After finishing the film Streep’s co-star, Winona Ryde, revealed her surprise at Streep’s acting method: “I always thought actors had to be really depressed or moody or anguished to be great, but she was completely fine and had her family and came to work and did an amazing job and she wasn’t that way. I remember that being a really big deal to me. And I was like “Wow, I can actually be happy and be good at the same time”.

4. “Adaptation” (2002)

What made this movie so irresistible was seeing Meryl in her element. She just let loose, and seems to be enjoying herself, surprising herself as well as the audience by how charmed she is by Christ Cooper’s sweetly loony horticulturist John Laroche.

3. “The Deer Hunter” (1978)

Meryl doesn’t have a lot of scenes in director Michael Cimino’s pulverizing Oscar-winner. However, she makes them count, transforming what could have been a throwaway love-interest role into something more emotional and symbolically resonant.
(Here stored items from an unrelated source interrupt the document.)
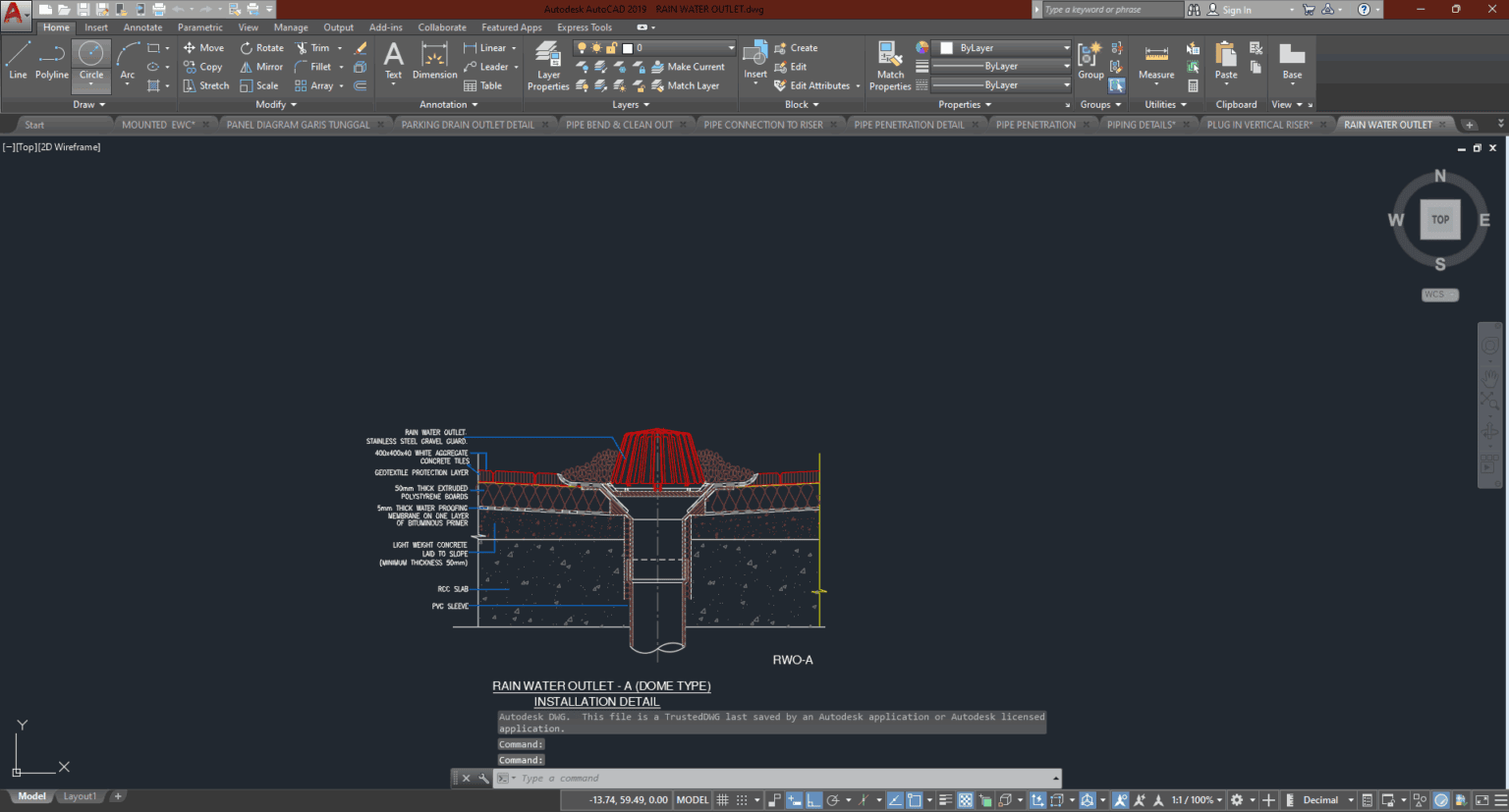Toggle grid display in the status bar
Viewport: 1509px width, 812px height.
click(724, 799)
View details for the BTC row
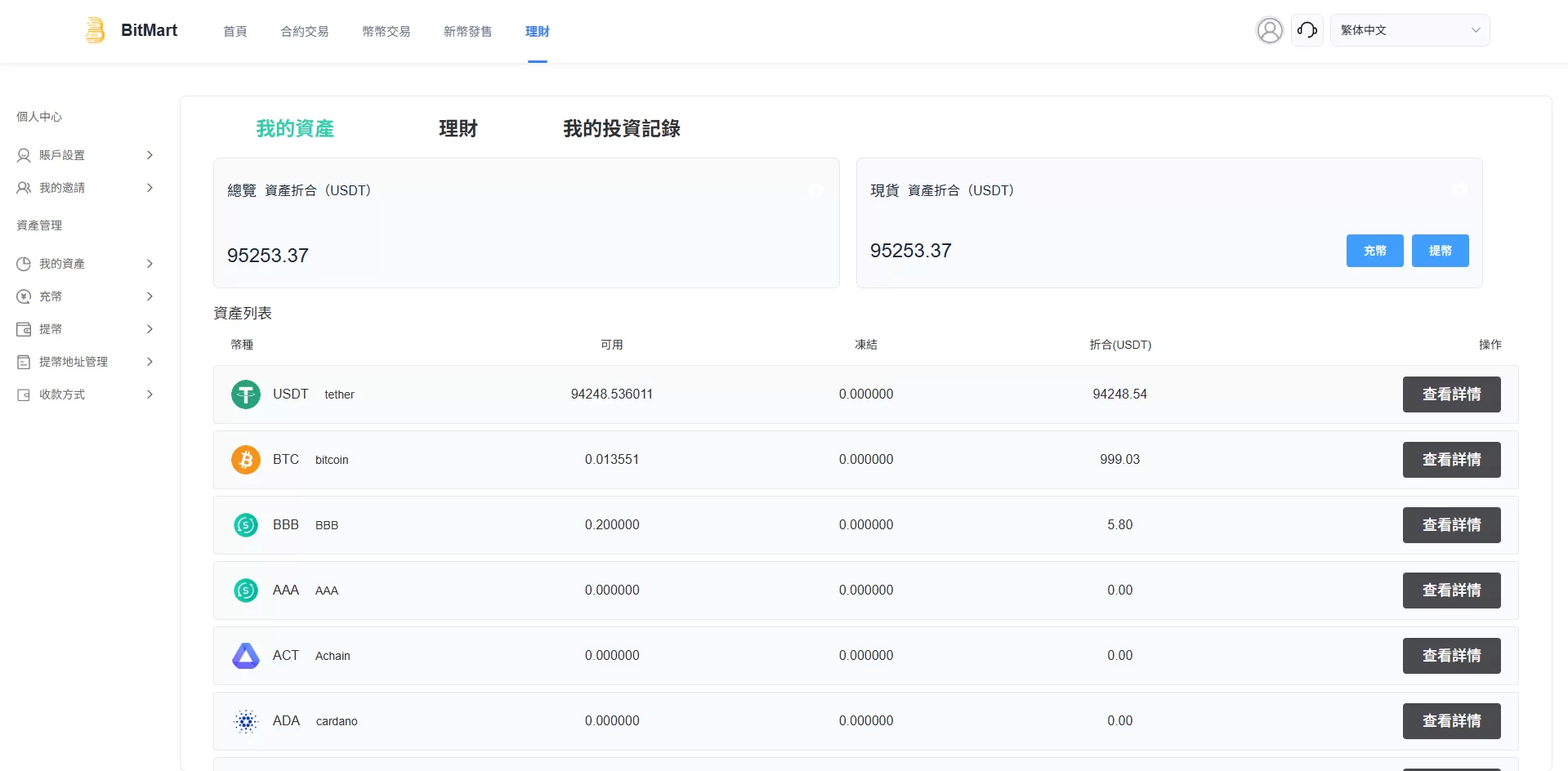This screenshot has width=1568, height=771. pyautogui.click(x=1451, y=460)
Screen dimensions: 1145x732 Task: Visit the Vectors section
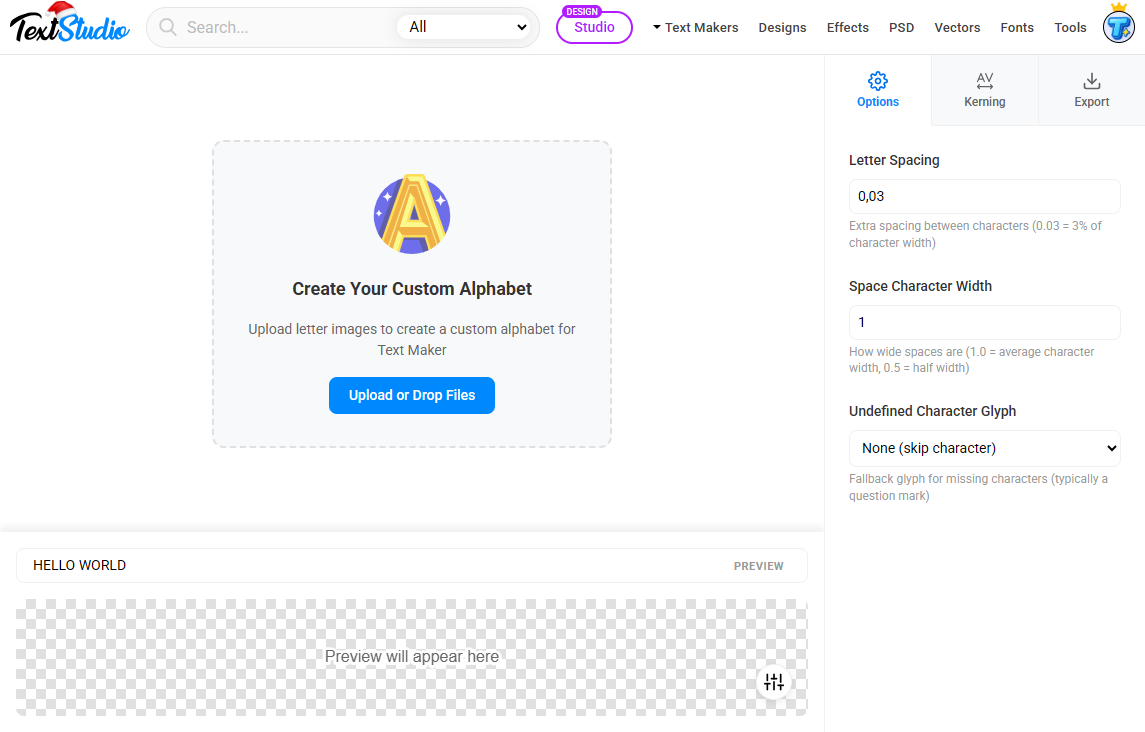pos(957,27)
2. “Dancing at Lughnasa” (1998)

Adapted from a famous Irish play, Lughnasa gives Meryl one of our least favorite roles for her: a proper, joyless, and rigid matriarch. She plays Kate Mundy, the eldest of the Mundy sisters living in abject poverty in 1930’s Ireland. Streep is so uptight that at times she resembles one of the townspeople in Footloose. At the end of the film though, when she learns the Value of Dance, she finally comes to life.

1. “One True Thing” (1998)

This is a role that Meryl Streep doesn’t get to play that often, a nagging mother. In this movie, Streep plays a mother dying of cancer who calls back her estranged daughter to help her in the final days. Streep is uncompromising in her portrayal of her character’s suffocating personality. However at the same time she sneaks in glimpses of the good soul underneath. But more than anything she shows how much more difficult her life had been than anyone realized.